Based on this information Gyan said that this looked like a promising case for funding since VCs were looking at the KPO sector, which was essentially looking at moving up the value chain in the Indian outsourcing industry. Kumar was pleased to hear this and then set up a one on one meeting session with Gyan so that he could actually understand how he should approach a VC.
At the next meeting, Gyan and Kumar started to get into some details. Gyan explained to Kumar that if a company was not investor ready, it did not make sense to approach a VC at that stage. This could in fact be counter productive in some cases, since the VC may perceive that the company had many gaps. Such initial perceptions, whether right or wrong, could sometimes lead to a long term issue in fund raising. The other thing to be considered was the fact that if one approached a VC too early in the business; perhaps one could lose out on the value of the business. "Of course," Gyan added, "this is the general case and there could always be exceptions. Let us look at your business in more detail and see whether you are investor ready or not."
Kumar then gave some further details about his company. The business in the pipeline was the connections he had with a law firm in the US and they had prima facie expressed interest in the fact that they would like to outsource business to India. Discussions were really in the very early stage in this case. Next re the infrastructure, Kumar said that his brother was in the real estate business and had allocated some office space to him. His brother was also interested in diversifying and saw this as an opportunity for him to branch out. He would contribute to the infrastructure and Kumar could manage the day to day operations and the marketing.

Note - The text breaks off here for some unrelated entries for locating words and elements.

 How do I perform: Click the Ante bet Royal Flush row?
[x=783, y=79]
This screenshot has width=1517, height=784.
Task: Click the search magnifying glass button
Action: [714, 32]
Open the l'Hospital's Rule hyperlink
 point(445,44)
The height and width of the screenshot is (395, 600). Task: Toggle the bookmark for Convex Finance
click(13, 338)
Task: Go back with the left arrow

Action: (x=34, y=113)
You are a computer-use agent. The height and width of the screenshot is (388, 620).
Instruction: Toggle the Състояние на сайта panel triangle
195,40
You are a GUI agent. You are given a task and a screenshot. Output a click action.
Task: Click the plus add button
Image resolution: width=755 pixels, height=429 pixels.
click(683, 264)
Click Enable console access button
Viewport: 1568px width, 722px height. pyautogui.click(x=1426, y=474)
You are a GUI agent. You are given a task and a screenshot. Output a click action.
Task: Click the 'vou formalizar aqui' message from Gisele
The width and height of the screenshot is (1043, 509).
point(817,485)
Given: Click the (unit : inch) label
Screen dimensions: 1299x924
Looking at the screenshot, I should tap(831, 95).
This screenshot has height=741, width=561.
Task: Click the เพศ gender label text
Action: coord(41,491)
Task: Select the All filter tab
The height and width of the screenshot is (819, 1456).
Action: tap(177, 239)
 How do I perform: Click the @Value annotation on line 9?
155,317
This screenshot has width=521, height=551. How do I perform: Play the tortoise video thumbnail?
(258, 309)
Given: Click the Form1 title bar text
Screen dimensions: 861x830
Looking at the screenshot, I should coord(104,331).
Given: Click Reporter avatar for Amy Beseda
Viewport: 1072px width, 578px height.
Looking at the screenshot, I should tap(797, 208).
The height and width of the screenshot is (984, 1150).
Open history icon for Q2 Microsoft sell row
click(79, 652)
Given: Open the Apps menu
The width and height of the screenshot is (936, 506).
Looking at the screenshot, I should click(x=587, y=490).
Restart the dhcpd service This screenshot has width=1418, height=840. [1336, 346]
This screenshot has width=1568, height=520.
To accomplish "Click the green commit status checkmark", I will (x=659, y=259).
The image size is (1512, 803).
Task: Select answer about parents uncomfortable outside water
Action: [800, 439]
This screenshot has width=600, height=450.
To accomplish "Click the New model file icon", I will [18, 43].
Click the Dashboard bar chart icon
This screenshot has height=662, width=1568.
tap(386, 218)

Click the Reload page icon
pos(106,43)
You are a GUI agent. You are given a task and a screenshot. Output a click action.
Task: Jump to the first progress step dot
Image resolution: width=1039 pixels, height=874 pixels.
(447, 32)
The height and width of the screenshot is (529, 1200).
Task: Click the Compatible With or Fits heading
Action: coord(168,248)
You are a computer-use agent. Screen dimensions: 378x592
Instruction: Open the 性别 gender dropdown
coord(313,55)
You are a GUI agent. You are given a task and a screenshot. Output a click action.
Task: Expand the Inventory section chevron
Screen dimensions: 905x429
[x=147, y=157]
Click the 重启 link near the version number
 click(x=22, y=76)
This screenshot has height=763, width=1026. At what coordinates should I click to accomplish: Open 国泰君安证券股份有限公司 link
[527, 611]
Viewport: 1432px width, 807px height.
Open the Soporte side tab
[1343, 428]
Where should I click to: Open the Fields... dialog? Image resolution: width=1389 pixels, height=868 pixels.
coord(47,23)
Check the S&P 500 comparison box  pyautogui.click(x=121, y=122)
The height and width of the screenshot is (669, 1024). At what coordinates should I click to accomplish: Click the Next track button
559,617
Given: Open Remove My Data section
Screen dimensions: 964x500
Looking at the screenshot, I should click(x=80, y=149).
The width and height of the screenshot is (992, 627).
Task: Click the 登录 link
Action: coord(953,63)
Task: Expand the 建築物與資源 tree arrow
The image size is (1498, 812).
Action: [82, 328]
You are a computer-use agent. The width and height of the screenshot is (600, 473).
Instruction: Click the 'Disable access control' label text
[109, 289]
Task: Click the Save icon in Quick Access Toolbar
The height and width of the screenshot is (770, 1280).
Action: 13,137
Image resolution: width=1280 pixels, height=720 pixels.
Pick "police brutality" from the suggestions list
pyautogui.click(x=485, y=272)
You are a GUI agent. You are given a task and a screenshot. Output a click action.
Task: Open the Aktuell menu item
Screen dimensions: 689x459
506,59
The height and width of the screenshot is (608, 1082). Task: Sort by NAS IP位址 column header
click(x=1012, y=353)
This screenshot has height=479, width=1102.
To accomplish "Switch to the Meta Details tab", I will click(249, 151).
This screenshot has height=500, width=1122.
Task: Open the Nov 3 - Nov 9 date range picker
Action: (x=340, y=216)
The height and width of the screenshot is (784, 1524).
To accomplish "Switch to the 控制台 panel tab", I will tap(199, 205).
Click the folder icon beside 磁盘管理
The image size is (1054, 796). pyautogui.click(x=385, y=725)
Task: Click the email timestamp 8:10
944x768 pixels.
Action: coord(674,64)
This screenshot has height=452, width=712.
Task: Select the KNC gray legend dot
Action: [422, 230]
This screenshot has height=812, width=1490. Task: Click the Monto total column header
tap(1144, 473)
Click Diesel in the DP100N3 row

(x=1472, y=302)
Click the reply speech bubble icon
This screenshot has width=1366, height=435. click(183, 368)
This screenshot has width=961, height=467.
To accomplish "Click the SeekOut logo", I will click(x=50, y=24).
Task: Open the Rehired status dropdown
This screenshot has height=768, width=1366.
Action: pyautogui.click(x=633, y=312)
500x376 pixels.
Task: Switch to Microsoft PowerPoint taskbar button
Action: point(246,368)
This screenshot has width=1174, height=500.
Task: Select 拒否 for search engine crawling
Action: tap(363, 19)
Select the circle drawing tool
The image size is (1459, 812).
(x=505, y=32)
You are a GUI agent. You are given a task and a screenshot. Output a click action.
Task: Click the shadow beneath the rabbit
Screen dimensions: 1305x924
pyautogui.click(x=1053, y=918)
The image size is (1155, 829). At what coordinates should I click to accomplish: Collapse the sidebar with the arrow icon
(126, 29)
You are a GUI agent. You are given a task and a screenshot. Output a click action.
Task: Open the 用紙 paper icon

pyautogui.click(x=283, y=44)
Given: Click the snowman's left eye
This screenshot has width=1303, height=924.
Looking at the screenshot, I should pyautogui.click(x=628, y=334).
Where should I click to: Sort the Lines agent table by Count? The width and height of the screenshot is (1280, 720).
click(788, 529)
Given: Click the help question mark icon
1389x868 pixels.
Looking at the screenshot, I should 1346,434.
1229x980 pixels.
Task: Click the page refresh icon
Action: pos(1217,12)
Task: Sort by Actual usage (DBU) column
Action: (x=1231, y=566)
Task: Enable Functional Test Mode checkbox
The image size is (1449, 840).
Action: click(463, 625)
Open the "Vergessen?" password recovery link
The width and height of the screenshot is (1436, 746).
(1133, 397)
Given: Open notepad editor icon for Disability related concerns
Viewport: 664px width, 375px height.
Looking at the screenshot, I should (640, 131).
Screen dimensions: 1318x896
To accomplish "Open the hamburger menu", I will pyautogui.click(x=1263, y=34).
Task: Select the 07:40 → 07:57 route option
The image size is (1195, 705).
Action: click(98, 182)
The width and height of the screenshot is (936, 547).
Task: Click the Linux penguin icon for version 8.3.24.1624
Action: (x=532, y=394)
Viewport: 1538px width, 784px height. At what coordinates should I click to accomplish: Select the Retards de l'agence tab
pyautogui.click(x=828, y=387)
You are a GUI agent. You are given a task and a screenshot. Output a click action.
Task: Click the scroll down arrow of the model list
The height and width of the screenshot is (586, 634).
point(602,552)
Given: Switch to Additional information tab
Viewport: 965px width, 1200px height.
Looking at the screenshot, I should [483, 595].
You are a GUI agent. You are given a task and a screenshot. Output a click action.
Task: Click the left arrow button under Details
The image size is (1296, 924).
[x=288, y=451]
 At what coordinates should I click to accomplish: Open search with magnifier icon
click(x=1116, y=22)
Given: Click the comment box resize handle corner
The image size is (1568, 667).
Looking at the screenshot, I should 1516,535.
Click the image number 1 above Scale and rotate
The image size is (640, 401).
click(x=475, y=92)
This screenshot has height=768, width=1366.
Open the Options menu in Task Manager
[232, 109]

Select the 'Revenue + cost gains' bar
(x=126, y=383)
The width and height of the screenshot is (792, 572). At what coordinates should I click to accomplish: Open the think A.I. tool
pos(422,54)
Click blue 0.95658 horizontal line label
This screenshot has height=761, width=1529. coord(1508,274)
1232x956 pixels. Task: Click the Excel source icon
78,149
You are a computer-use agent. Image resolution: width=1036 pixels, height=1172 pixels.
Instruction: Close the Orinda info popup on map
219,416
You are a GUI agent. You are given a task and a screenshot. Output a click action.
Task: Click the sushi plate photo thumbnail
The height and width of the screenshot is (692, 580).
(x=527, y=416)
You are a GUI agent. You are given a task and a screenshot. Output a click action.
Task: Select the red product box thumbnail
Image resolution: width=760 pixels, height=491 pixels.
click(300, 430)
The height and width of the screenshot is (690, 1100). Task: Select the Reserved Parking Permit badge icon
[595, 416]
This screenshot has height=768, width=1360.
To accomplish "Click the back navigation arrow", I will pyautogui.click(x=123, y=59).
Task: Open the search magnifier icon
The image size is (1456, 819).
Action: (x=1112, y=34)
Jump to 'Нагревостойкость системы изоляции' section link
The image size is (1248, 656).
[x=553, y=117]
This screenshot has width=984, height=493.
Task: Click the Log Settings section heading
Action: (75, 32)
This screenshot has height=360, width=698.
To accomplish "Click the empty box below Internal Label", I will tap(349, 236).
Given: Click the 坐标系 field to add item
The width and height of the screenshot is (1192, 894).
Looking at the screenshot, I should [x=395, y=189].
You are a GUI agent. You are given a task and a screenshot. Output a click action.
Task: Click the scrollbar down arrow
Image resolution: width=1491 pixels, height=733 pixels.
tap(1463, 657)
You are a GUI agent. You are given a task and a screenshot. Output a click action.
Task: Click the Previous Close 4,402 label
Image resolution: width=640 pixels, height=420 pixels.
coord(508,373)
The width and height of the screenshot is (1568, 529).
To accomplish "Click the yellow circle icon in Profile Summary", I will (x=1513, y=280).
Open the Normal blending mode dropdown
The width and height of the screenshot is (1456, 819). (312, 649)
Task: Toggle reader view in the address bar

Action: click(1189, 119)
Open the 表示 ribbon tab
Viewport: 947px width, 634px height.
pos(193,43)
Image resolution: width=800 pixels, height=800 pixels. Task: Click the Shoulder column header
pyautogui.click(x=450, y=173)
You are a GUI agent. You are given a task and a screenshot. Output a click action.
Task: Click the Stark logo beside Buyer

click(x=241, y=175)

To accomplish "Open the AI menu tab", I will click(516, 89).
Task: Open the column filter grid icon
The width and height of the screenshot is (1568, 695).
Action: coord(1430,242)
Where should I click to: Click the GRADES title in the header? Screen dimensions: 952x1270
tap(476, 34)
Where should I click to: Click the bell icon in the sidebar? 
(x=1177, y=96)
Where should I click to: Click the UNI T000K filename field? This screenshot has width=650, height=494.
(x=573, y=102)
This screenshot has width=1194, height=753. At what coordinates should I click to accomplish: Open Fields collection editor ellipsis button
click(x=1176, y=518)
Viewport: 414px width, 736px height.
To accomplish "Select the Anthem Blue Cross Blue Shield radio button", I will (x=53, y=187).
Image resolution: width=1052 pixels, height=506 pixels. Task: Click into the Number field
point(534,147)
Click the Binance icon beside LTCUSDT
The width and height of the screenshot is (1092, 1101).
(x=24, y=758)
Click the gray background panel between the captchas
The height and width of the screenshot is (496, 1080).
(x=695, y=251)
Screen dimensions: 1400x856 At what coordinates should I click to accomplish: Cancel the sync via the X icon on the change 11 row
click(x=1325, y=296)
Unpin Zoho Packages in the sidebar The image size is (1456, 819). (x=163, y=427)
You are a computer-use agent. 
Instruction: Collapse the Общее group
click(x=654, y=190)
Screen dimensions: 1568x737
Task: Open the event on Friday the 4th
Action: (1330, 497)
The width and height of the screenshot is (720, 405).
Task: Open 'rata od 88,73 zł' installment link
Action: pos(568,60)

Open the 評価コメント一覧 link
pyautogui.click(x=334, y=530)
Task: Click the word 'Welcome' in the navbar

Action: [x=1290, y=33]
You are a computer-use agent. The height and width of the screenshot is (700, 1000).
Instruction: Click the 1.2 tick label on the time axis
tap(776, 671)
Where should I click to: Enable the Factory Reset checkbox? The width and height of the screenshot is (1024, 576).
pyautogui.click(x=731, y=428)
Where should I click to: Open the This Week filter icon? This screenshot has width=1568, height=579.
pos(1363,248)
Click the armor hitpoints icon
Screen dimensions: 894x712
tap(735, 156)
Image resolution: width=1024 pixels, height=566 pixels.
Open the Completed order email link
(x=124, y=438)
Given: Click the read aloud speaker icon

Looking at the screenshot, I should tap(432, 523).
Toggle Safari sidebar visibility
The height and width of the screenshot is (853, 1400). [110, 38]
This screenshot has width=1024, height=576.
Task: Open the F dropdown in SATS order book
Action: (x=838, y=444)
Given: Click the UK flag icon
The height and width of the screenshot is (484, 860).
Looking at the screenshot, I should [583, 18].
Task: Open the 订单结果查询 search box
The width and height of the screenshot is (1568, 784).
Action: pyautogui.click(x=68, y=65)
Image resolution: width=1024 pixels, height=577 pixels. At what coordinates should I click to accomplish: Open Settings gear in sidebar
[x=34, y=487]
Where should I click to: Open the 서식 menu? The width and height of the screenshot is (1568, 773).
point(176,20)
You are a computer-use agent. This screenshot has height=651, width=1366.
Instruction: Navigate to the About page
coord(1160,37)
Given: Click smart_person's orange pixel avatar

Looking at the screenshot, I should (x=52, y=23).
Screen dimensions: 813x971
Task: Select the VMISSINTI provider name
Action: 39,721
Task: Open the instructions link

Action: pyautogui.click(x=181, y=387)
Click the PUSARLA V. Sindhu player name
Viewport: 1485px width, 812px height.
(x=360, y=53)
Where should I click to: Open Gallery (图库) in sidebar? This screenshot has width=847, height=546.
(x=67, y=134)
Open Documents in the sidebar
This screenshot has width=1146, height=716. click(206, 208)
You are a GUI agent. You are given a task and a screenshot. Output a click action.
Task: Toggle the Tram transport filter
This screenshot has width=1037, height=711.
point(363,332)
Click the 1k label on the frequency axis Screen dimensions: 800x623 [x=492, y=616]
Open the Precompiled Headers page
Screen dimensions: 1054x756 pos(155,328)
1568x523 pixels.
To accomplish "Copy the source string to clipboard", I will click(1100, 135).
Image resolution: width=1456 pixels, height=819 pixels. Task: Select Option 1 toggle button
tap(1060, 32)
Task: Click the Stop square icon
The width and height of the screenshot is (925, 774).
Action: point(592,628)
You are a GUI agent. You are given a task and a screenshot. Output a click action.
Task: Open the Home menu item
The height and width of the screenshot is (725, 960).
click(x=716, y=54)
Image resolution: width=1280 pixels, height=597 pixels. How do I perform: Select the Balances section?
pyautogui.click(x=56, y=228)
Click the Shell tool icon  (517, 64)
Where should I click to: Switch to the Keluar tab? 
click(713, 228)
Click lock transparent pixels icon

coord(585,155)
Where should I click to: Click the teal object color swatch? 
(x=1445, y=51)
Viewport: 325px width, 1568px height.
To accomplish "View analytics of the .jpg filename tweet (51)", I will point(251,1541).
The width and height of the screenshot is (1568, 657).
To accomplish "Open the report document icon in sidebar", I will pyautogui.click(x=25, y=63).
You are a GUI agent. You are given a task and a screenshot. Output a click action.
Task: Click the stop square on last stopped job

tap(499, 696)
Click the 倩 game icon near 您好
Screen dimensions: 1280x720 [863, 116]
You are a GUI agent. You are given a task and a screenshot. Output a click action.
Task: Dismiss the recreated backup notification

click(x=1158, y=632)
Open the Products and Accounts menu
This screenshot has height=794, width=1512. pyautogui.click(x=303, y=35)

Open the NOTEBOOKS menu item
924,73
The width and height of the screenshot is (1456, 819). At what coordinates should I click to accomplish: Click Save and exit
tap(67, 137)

Kumar mentioned that he had some preliminary discussions with a few potential employees who were willing to join provided he was willing to pay them market rates. Kumar now wanted funding to hire these employees and then get the contracts on hand from the overseas legal firm.
Kumar was in a peculiar situation, typically VCs would invest in a company which showed high growth potential, had a potential market and had the ability to reach out to the market and deliver. Kumar’s firm was still in the very early idea stage and much had to be proved to attract a VC. While Kumar did have the experience in other companies, he had not really been an entrepreneur who had run a company. While the market was big and opportunity was there VCs would like to understand how Kumar would be able to translate all these factors into a successful company in his specific case. Further, VCs would also like to understand who the senior management team consisted of. In this case, the key shareholder, would be Kumar’s brother and the CEO would be Kumar. There was no depth in the existing team and hence this would also need to be strengthened.
Gyan then suggested that Kumar take stock of the position and first undertake projects on pilot scale. This would help him refine his process and prove to potential customers that he could deliver. Once he had a few customers lined up, he would be in a better position to seek external funding.
Learning for Gyan: While prima facie Kumar’s business looked like a promising case for VC funding, on closer examination, the gaps became visible.
Think about your entrepreneurial venture or another entrepreneurial venture that you know – Bengaluru has many such ventures – they are not hard to find! Do you think you (or they) are ready to approach a VC for funding? Why or Why not?